## DATA SHOWN

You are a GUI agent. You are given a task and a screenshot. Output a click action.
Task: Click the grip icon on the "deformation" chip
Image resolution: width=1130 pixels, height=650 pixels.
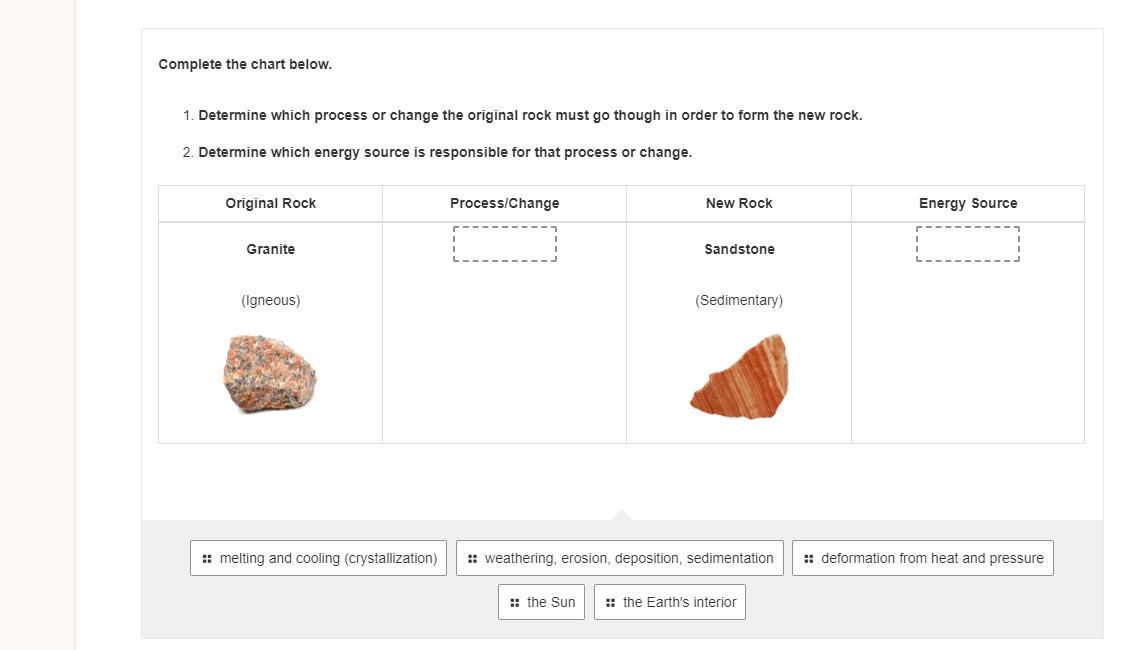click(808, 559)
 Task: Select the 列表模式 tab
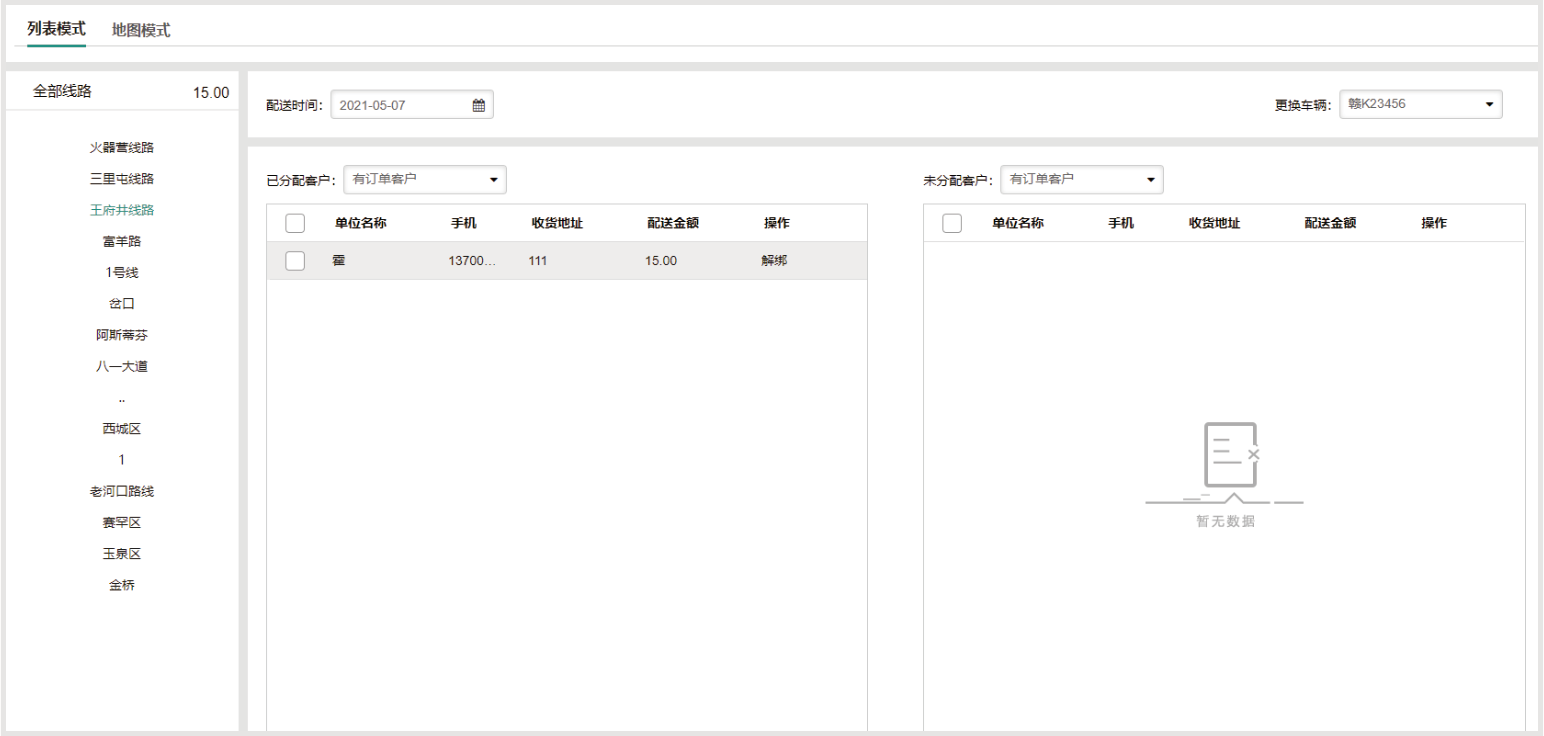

## ASSIGNED TASK
Only the lines from the one containing "Image resolution: width=1130" through the final line of the entries belong in the copy, both ends included. Pictures stay out.

## WRITTEN REPLY
Image resolution: width=1130 pixels, height=650 pixels.
click(808, 559)
 Task: Select the 列表模式 tab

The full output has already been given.